Esse programa traduz a luta dos movimentos sociais e ambientalistas que reúnem-se nas edições do Fórum Social Mundial e, para 2012, já preparam um rol de intervenções visando a Conferência das Nações Unidas sobre o Desenvolvimento Sustentável, a Rio+20, que marcará duas décadas da Eco-92. O modelo de desenvolvimento ocidental (o modo de produção e de consumo), baseado na dominação da natureza, sem nenhum planejamento democrático, esgotou-se. Urge um mundo de fraternidade. Como pregou São Francisco de Assis, ao celebrar o Irmão Sol (Fratello Sole) e a Irmã Lua (Sorella Luna). Ou como indicou Marx, no terceiro volume d'O Capital, ao definir o socialismo como a sociedade onde “os produtores associados organizam racionalmente as suas trocas com a natureza”. No caso, a emotiva prece cristã e o prognóstico ateu coincidem.
Ecossocialismo
Publicado em 2002, o “Manifesto Ecossocialista Internacional” conjuga o socialismo e o ecologismo, de maneira orgânica. “Na nossa visão, as crises ecológicas e o colapso social estão relacionados e deveriam ser encarados como manifestações diferentes das mesmas forças estruturais”, lê-se no documento. Os desequilíbrios são o preço pago pela incontrolável dinâmica da acumulação, da ânsia de rentabilidade que não pode ser cancelada, da suposição de que os recursos naturais são infinitos, do ideal de enriquecimento pessoal. “Cresça ou morra”, é o lema do capitalismo. Seja “vencedor”, não “perdedor”, é o imperativo do mercado. No entanto, a lógica do produtivismo é insuportável. Orientada pelo valor de troca em detrimento do valor de uso, a produção ilimitada causa danos ambientais de proporções irreparáveis.
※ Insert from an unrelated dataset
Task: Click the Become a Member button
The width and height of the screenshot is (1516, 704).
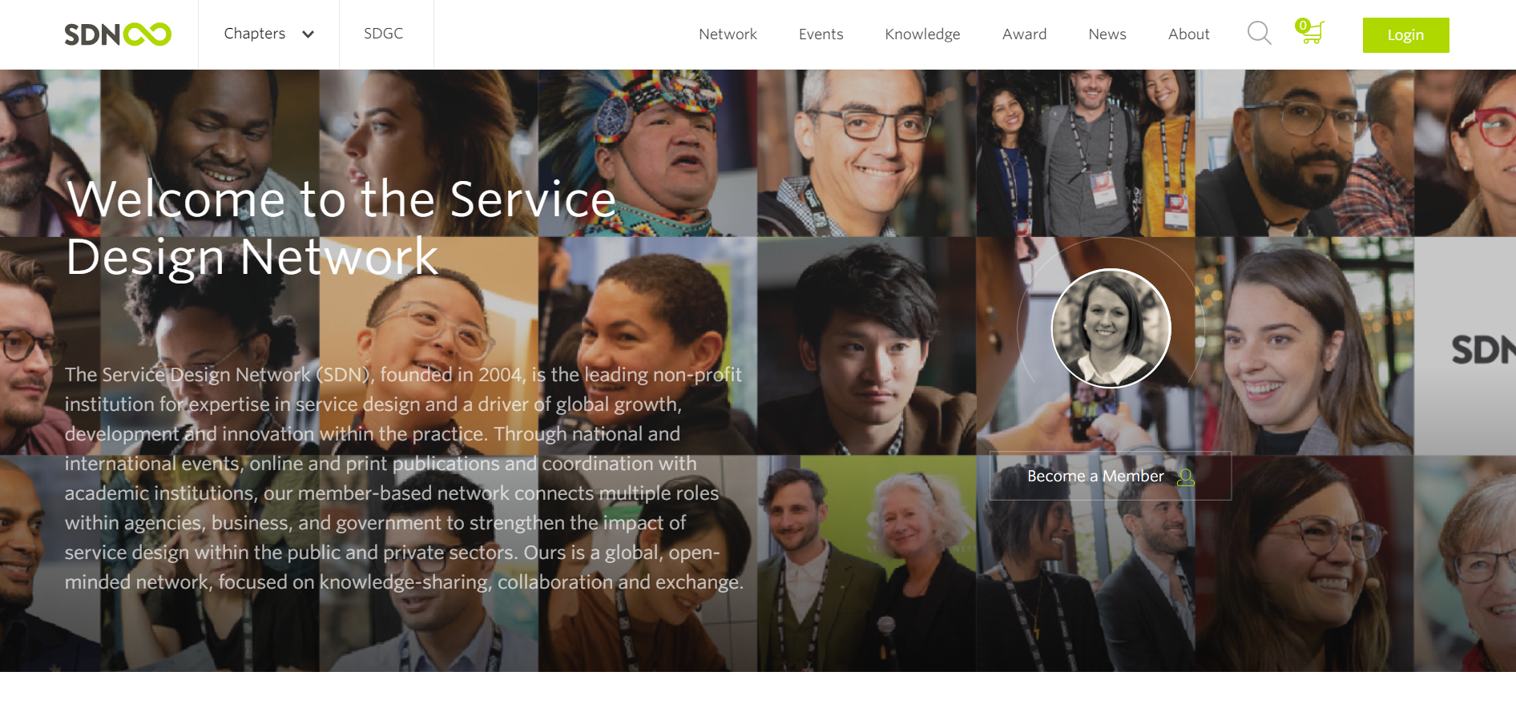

“Não se trata de opor os 'maus' capitalistas ecocidas aos 'bons' capitalistas verdes: é o próprio sistema, ancorado na concorrência impiedosa, nas exigências de lucro rápido, que é o destruidor do meio ambiente”, sublinha Michael Löwy. Sob certo aspecto, a falsa subdivisão apareceu no Protocolo de Kyoto (1997), que empregou dois mecanismos na tentativa de conter as emissões de carbono na atmosfera, o Cap and Trade: um teto máximo de emissões e um mercado de troca de títulos de direito de emissão de carbono no hemisfério Sul, para compensar a poluição provocada pelas nações industrializadas do Norte. Com o que o carbono atmosférico virou uma commodity.Forjado nas leis do mercado, o artifício para sensibilizar (a rigor, chantagear) o “empreendorismo” fracassou e as emissões aumentaram três vezes mais. A autonomização da economia não permite a sua subordinação a um controle social, político ou ético-ambiental.
O resultado é a profusão de bens desnecessários, e a escassez daqueles necessários às demandas sociais e ao equilíbrio ecológico. A política econômica capitalista é alinhavada por valores monetários. Não se rege por nenhuma consciência de espécie e tampouco planetária. Por isso, acarreta riscos iminentes para o futuro. “Se a primeira contradição do capitalismo se dá entre as forças produtivas e as relações de produção, a segunda ocorre entre as forças produtivas e as condições de produção (trabalhadores, espaço urbano, natureza)”, observou James O'Connor, editor da revista norte-americana Capitalism, Nature and Socialism. Hoje, não existe a contradição principal e a secundária, elas apresentam-se imbricadas. O ecossocialismo pugna em ambas as frentes.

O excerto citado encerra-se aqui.